**WHAT IS REQUIRED:** In the data below, how many lines contain the word "computer"? Answer with the number alone.

------------------------

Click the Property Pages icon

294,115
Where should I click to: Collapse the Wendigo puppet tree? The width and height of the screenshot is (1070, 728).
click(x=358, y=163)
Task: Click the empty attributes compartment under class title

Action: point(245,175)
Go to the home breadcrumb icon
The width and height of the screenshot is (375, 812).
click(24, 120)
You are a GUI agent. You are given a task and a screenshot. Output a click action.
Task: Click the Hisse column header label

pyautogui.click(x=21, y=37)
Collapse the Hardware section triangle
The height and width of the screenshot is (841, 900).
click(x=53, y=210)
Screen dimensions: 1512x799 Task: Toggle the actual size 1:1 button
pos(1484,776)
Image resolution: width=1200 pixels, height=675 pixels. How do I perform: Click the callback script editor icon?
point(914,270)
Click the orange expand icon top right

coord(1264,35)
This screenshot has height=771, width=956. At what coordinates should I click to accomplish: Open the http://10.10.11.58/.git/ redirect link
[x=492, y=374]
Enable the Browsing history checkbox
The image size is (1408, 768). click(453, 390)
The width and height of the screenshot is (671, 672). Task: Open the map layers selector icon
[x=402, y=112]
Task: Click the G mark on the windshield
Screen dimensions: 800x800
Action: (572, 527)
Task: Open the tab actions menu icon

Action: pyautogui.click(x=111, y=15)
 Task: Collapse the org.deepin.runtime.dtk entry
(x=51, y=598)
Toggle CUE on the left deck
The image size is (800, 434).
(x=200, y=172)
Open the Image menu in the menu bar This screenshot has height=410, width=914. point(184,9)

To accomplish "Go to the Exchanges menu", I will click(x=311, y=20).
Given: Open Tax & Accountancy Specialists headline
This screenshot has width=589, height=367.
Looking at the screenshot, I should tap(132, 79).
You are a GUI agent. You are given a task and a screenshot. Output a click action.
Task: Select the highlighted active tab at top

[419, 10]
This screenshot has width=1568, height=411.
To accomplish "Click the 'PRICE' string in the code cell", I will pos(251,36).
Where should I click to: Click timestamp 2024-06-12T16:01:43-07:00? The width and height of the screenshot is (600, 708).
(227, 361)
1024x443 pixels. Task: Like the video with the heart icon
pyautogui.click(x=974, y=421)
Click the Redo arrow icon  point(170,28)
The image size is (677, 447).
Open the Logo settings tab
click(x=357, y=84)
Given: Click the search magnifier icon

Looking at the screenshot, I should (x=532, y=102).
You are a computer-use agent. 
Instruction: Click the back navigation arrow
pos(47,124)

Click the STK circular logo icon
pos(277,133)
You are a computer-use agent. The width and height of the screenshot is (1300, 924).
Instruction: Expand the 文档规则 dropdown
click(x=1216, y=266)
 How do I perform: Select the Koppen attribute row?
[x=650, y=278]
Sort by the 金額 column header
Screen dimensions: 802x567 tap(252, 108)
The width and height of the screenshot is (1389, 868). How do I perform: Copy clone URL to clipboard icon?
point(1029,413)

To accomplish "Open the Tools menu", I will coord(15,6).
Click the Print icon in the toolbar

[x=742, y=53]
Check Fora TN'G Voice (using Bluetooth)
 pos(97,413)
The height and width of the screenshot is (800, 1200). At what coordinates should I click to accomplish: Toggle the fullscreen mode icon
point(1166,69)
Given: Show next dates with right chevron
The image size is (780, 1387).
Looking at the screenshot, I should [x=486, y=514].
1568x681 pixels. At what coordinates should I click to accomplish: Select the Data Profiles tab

------------------------

**TASK ANSWER:** 2